Mitigating risk means effective management

Every day businesses are exposed to many different types of risks, be it to their data; through virus infection - productivity; through labour problems - or assets; through natural disaster or terrorist action.

J"urgen M"uller, a director of Quintica, the South African representative of Marval Corporation and the distributor of the Marval Service Management (MSM) application, looks at the risks companies are facing today, and suggests options for their mitigation.

Risk management is a multi-disciplinary field and covers a large and overlapping range of business areas.

This is clearly underlined in the Municipal System Act of 2000, which establishes a framework for risk management that includes planning, organising, co-ordinating and controlling the effective use of resources and organisational change within a business context.

With the disaster in London on 7 July 2005 still fresh in most minds, it is appropriate that the focus of this article should fall on corporate assets and their safeguarding.

Not only is the maintenance and management of corporate assets sound common sense, they are the fundamental requirements of "good governance" legislation.

Globally, good corporate governance is now an entrenched aspect of the business landscape. The principles that devolve from the Sarbanes-Oxley and King II reports apply across all aspects of risk in business.

Against the backdrop of threats to the well-being of individuals and companies today, there are real business benefits to be gained from embracing the opportunities presented by the concept of risk management.

From a corporate assets perspective, deployment of asset risk management strategies provides decision-makers with real-time, easy access to information that will allow consistently high-quality decisions to be taken, no matter what the threat.

Asset risk management is also about risk model development, the formulation of process review procedures, as well as investment decision-support tool specification and development.

Risk models define the risk criteria and tolerability while predicting the effects of an asset failure on the business - and whether the business can tolerate it or not.

Review procedures assist managers to understand how well their risks are being managed through existing controls, while investment decision-support tools help determine what level of control is appropriate. This is after having conducted a detailed analysis of associated costs and benefits of each risk mitigation strategy.

In addition, risk management strategies should involve the institution of comprehensive and fully transparent monitoring and reporting processes with built-in incentives to encourage desired behavioural change.

Risk management applications should also enable organisations to address corporate governance requirements by facilitating the development - and supervising the maintenance - of real-time hardware and software asset registers.

The understanding of what assets are where in the organisation, as well as who is using them and what they are being used for, will help an organisation to define and enforce governance policies down to individual user level.

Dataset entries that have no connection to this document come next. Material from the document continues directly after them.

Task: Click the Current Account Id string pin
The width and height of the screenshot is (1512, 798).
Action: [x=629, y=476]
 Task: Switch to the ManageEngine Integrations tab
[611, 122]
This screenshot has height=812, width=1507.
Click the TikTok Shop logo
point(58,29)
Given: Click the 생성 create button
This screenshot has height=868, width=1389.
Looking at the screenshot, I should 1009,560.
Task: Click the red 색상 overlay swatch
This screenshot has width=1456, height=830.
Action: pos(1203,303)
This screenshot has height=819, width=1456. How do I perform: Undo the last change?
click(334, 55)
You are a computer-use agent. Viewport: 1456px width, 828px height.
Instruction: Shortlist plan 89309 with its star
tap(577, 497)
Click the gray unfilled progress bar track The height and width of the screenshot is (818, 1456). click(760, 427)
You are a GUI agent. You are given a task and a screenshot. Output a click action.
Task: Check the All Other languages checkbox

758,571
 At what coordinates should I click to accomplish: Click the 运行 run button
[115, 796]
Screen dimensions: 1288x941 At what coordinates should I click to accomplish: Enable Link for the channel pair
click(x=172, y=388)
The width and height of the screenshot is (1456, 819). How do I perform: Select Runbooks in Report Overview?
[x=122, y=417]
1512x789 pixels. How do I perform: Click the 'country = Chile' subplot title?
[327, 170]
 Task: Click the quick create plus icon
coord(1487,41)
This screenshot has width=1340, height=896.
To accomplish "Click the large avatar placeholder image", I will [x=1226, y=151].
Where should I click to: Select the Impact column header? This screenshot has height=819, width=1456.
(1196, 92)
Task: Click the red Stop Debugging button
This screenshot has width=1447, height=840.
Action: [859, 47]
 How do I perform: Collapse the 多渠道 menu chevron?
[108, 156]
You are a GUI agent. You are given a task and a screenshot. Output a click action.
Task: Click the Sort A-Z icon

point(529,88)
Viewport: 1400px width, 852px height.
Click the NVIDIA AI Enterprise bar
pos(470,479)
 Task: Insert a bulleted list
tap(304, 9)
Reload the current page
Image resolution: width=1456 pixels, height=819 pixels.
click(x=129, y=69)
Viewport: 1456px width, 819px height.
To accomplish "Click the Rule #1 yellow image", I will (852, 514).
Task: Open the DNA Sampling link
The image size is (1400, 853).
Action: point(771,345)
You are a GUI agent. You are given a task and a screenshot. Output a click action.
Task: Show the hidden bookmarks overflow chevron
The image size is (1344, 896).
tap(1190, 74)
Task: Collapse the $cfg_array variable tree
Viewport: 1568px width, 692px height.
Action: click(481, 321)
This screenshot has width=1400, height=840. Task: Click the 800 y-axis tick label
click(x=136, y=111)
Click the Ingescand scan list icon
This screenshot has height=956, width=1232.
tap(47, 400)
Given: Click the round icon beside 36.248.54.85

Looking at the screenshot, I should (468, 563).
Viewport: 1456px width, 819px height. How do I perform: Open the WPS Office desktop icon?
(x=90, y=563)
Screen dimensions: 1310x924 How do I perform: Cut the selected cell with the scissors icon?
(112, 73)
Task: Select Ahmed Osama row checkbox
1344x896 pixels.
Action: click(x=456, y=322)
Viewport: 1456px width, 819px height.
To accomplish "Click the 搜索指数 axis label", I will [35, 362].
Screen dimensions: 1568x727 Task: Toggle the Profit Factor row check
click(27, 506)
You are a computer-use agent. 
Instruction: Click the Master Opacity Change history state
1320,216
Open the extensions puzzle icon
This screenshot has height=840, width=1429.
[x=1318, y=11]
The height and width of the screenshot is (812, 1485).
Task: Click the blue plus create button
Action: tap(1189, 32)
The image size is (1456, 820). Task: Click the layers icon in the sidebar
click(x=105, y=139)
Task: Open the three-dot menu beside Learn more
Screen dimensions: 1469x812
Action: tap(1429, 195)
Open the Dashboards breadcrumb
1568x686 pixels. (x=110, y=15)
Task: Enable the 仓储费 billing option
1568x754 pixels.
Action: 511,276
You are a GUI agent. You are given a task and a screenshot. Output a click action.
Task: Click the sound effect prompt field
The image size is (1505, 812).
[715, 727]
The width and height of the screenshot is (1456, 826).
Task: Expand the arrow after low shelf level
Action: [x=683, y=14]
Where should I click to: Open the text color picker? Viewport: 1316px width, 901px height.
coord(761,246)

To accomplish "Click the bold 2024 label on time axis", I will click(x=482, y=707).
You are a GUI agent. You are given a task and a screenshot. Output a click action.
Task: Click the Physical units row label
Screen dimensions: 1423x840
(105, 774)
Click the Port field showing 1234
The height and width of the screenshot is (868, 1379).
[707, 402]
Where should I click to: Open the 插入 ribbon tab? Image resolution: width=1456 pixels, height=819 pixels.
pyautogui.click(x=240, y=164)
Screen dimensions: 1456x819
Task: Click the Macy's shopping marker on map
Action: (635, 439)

This understanding will also help organisations to build and maintain an historical record of changes to the status of all assets for audit and forensic purposes.

Central to asset risk management is the development of appropriate strategies to address disasters - natural or otherwise.

Asset risk management procedures will dramatically reduce the time needed to restore critical business services in the event of their disruption.

It will also reduce the need for - and costs associated with - the procurement of new equipment by being able to pinpoint the exact location of damaged items, for possible re-use.

Asset risk management solutions will also reduce the exposure of staff and technicians to the hazardous conditions that often accompany a disaster - such as fire, chemical spill or compromised structural integrity of the buildings - by being able to pinpoint exactly where equipment and critical resources are located.

From an IT point of view, asset risk management will help identify the available server capacity across the organisation for the re-housing of critical resources, at the same time providing detailed lists of equipment destroyed, lost and recovered to aid the work of the insurance assessors.

The Information Technology Infrastructure Library (ITIL) is a set of best practices used to deliver high quality IT services. The best practices described in ITIL represent the consensus derived from over a decade of work by thousands of IT and data processing professionals' worldwide, including hundreds of years of collective experience.

Because of its depth and breadth, ITIL has become the de facto world standard for IT best practices.

From a disaster recovery perspective, many companies have experienced the frustration associated with attempts to create order out of chaos following a catastrophic event.

ITIL has emerged as a different approach to disaster recovery - and asset risk management - by focusing on the critical business processes and disciplines needed to deliver services, particularly around IT.

By defining IT quality as the level of alignment between the actual services delivered and the actual needs of the business, ITIL serves as a common point of reference for the company and its business units as it sets out to make up for lost time following a disaster.